Data Analysis Tools

Assignment: Running a Chi-Square Test of Independence

Following is the Python program I wrote to fulfill the second assignment of the Data Analysis Tools online course.

I decided to use Jupyter Notebook as it is a pretty way to write code and present results.

As the previous assignment brought me to conclude my initial research question, I will look at a possible relationship between ethnicity (explanatory variable) and use of cannabis (response variable) from the NESARC database. As both variables are categoricals, the Chi-Square Test of Independence is the method to use.


In [1]:
# Magic command to insert the graph directly in the notebook
%matplotlib inline
# Load a useful Python libraries for handling data
import pandas as pd
import numpy as np
import statsmodels.formula.api as smf
import seaborn as sns
import scipy.stats as stats
import matplotlib.pyplot as plt
from IPython.display import Markdown, display

Data management


In [2]:
nesarc = pd.read_csv('nesarc_pds.csv', low_memory=False)

In [3]:
races = {1 : 'White', 
         2 : 'Black', 
         3 : 'American India \n Alaska', 
         4 : 'Asian \n Native Hawaiian \n Pacific',
         5 : 'Hispanic or Latino'}
subnesarc = (nesarc[['S3BQ1A5', 'ETHRACE2A']]
             .assign(S3BQ1A5=lambda x: pd.to_numeric(x['S3BQ1A5'].replace((2, 9), (0, np.nan)), errors='coerce'))
             .assign(ethnicity=lambda x: pd.Categorical(x['ETHRACE2A'].map(races)),
                     use_cannabis=lambda x: pd.Categorical(x['S3BQ1A5']))
             .dropna())
subnesarc.use_cannabis.cat.rename_categories(('No', 'Yes'), inplace=True)

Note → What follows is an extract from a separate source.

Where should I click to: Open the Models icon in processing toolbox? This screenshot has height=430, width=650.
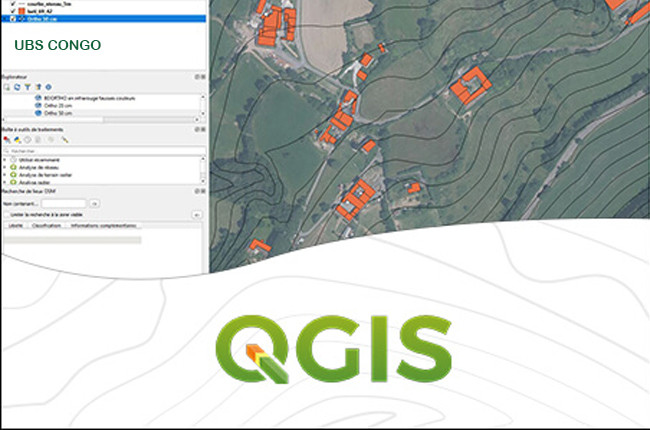coord(7,140)
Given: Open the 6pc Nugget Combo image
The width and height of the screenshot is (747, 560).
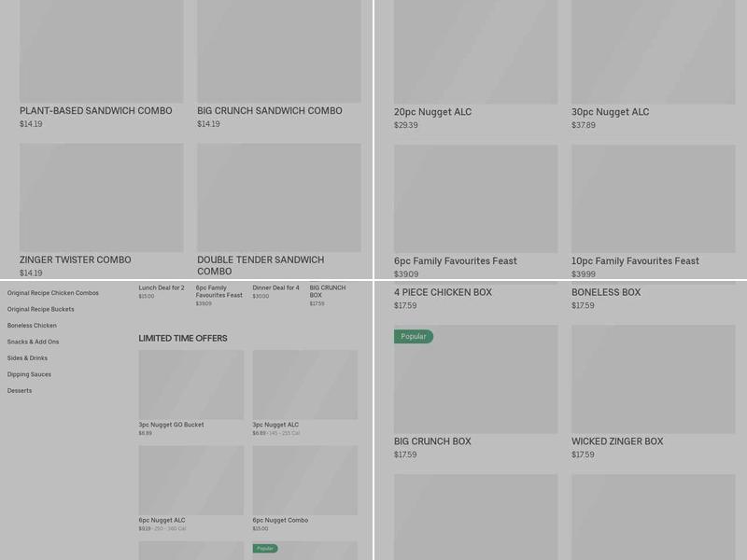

First, the distribution of both the use of cannabis and the ethnicity will be shown.


In [4]:
g = sns.countplot(subnesarc['ethnicity'])

_ = plt.title('Distribution of the ethnicity')



In [5]:
g = sns.countplot(subnesarc['use_cannabis'])
_ = plt.title('Distribution of ever use cannabis')


Variance analysis

Now that the univariate distribution as be plotted and described, the bivariate graphics will be plotted in order to test our research hypothesis.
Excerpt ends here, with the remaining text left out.